Under FDA’s proposed “Pregnancy” labeling subsection, prescription drug labeling would be required to contain pregnancy exposure registry information (if applicable), a general statement about the background risk of fetal developmental abnormalities, a fetal risk summary, clinical considerations, and a data component. Under FDA’s proposed “Lactation” labeling subsection, prescription drug labeling would be required to contain information on the drug’s impact on milk production, what is known about the presence of the drug in human milk, the effects on the breast-fed child, a data component, and a “clinical considerations” component “to help health care providers make informed decisions about prescribing drugs for lactating women.”
FDA issued the proposed rule more than a decade after the Agency first discussed the practical utility, effects, and problems of the pregnancy categories at a Part 15 hearing in September 1997. In the years after the hearing, FDA developed a model pregnancy labeling format, conducted focus group testing on the model, and in June 1999 presented a concept paper to the Pregnancy Labeling Subcommittee of the Reproductive Health Drugs Advisory Committee. Based on the advisory committee’s recommendations, FDA further refined the model format and conducted additional focus group testing. The advisory committee also recommended that FDA revise prescription drug labeling requirements for nursing mothers because of concern that “current labeling on lactation is not informative for a number of reasons, including lack of data and a tendency for clinicians to conclude, based on the current format of the labeling, that they should recommend to their patients that they choose between breast-feeding and taking a drug.” Thereafter, FDA held an advisory committee meeting in September 2000 to discuss potential revisions.

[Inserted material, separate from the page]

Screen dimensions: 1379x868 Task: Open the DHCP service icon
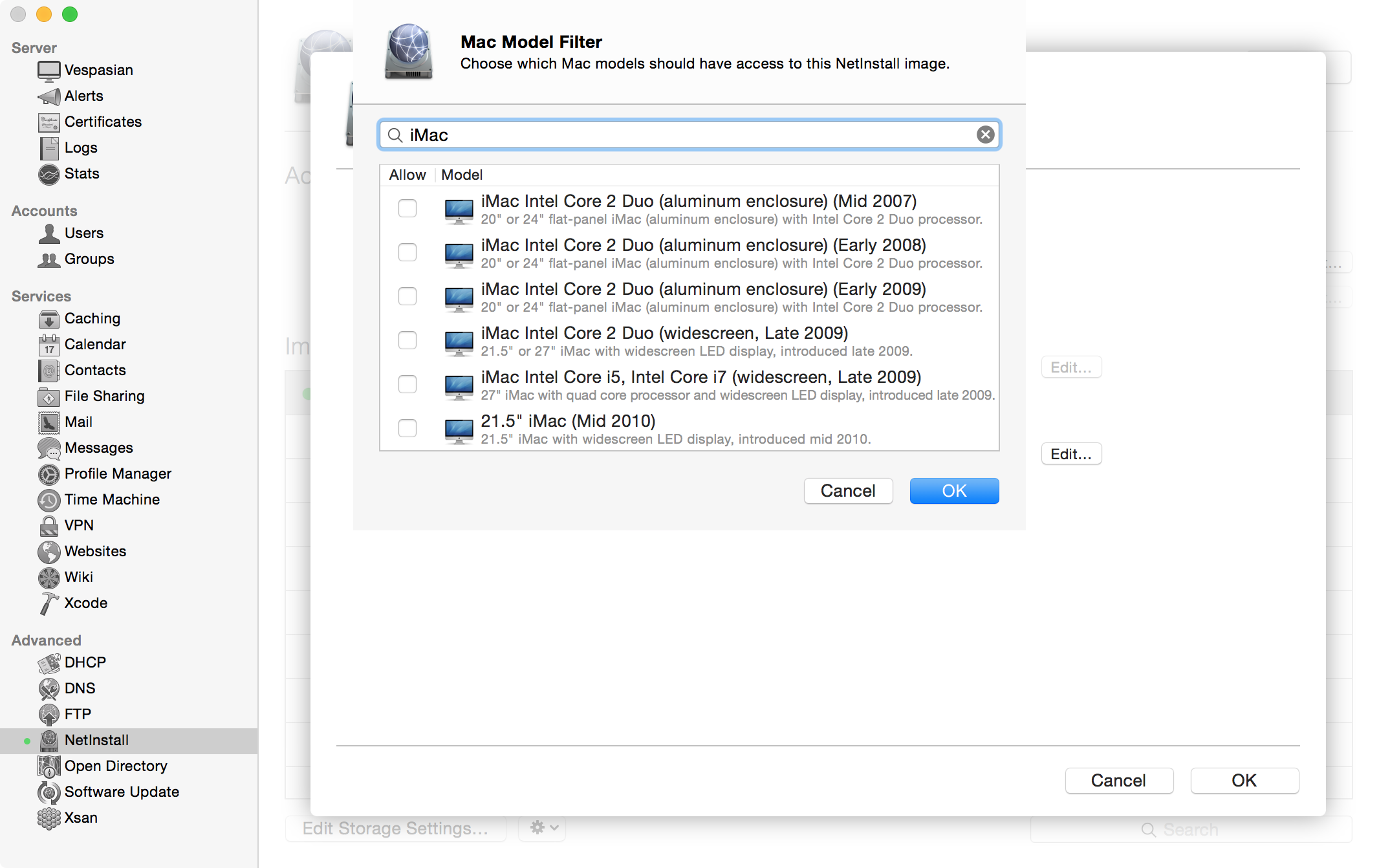point(49,662)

The new content requirements of the proposed rule would apply to all applications required to comply with FDA’s January 2006 Physician Labeling Rule, which went into effect on June 30, 2006. This includes: (1) prescription drug products for which an application was approved by FDA between June 30, 2001, and June 30, 2006; (2) prescription drug products for which an application was pending on June 30, 2006; and (3) prescription drug products for which an application was or is submitted anytime on or after June 30, 2006. Below is a copy of the table in FDA’s proposal describing the Agency’s implementation plan.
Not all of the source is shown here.